Never be coy about your accomplishments - Part 1

Sunday January 20 2019

Prof George W. Kanyeihamba

Prof George W. Kanyeihamba  

By Prof George W. Kanyeihamba

In many cultures, the habit of blowing one’s trumpet is regarded as boasting and counterproductive. In many respects, there is some truth in this statement. However, there is another saying that if no one blows your trumpet, there is no shame in blowing it yourself. This is particularly relevant to the Uganda of today where a bad sub-culture has germinated which translates into “In order to rise and shine, you must damage or destroy the reputation and abilities of anyone else who may be better or equal to yourself.”
A number of writers and journalists have since the 1960s stuck out their necks and spoken or written critically against certain acts or behaviour with few, if any, responses from people affected, other critics or members of the public.

Since the founding and publication of newspapers, periodicals, magazines and journals in Uganda, such comments have been a common future which sometimes is provocative, astonishing, incorrect or actually outrageous without generating any responses. Nevertheless, it is known that people who consider these publications unacceptable or embarrassing, privately condemn or loathe their writers and publishers.
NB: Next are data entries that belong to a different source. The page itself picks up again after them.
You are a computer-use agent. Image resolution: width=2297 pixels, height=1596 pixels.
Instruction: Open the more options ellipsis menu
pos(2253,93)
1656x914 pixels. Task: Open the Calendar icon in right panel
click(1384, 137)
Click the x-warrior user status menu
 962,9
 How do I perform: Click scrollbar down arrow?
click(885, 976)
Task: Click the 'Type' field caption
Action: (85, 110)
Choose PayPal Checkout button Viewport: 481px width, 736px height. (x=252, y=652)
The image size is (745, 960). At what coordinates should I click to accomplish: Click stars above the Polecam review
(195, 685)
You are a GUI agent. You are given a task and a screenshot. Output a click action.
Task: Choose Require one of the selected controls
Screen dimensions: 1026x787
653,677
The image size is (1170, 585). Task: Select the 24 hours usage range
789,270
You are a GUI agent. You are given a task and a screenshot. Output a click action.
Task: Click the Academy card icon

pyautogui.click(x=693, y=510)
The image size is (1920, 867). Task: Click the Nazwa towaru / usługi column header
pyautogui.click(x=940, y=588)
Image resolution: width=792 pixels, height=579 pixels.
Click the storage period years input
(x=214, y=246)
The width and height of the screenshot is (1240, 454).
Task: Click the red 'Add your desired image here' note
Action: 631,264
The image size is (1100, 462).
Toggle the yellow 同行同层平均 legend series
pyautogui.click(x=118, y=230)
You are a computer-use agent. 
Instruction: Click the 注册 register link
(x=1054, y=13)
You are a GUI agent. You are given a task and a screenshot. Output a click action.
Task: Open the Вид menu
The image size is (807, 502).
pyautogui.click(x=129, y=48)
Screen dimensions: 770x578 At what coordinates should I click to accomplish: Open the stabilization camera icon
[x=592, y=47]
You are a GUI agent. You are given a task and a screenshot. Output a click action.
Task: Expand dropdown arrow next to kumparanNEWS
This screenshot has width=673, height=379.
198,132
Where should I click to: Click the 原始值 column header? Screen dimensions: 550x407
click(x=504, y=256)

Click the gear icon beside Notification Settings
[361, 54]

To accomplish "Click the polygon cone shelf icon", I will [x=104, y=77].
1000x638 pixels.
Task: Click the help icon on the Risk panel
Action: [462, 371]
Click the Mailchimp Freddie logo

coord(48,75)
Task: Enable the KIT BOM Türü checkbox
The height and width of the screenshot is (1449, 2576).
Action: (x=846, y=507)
In some cases, those who consider themselves victims of this candid exposure clandestinely curse or prosecute their imagined torturers and portent destroyers. What is even more treacherous is that the self acclaimed victims fear to contact or challenge those they think have wronged them.
It is not unusual that such behaviour results in benefiting the writers and publishers. At least three recent publications have been sold out because of this phenomenon. Many such writers and journalists thrive on criticism of their bold opinions on the basis that one who writes what everyone agrees with even when one has written nothing worth reading.

I have endeavoured to share my views on diverse subjects with everyone who cares to read and know them almost always without caring who reads them.
My aims have always been to persuade, excite, provoke and incite reactions and debates. One of my written opinion once led a minister to judge me in my absence but in the presence of President Museveni; I was told later that the President defended me by retorting that, “Do not worry about the language or manner in which Hon. Kanyeihamba speaks but the substance of what he wants to convey to you.” Magnificent!

As a writer and public speaker, I am always guided by the motto, “What God thinks of you is more important than what people say about you.”
Views and criticisms of my work and opinions by other people are in my book The Blessings and Joy of Who You Are. Having addressed members of the 9th, Parliament as guest speaker on the role and functions of Parliament and its relationship with other arms of government, Arua MP, Cristine Abia Bako typified the consensus of the audience on what I said when she wrote, “Prof Kanyeihamba if only Uganda had just 10 of you! I would die in Peace. You are the first Ugandan to speak perfectly within your conscience! Long live Prof!”
Other constructive critics and appreciators of my work have included President Yoweri Kaguta Museveni, Ndugu Ruhakana Rugunda, Prof Apollo Nsimbabi, Justices Wambuzi, Prof Joe Oloka Onyango, Owek Apollo Makubuya and Hon Janet K Museveni.

In reviewing my book The Blessings and the Joy of Being Who You Are Prof Oloka Onyango wrote: “Do not start reading this book before you attend to today’s urgent business because you will not put it down before you are done. It is rare to find a book that tickles every emotion, but Justice George Kanyeihammba’s excites and absorbs one’s attention all the time. The book is an encyclopedic adventure in politics, law, culture and the academy. It is a genius of historical recollection but always with present-day relevance.”


An award presented to me by the Association of Uganda Women Lawyers in 2002 was inscribed, “An order of merit for distinguished service in recognition of your contribution to helping the vulnerable to access justice.”
In my view, it is what other people say about your work that accurately reflects your character, integrity and achievements.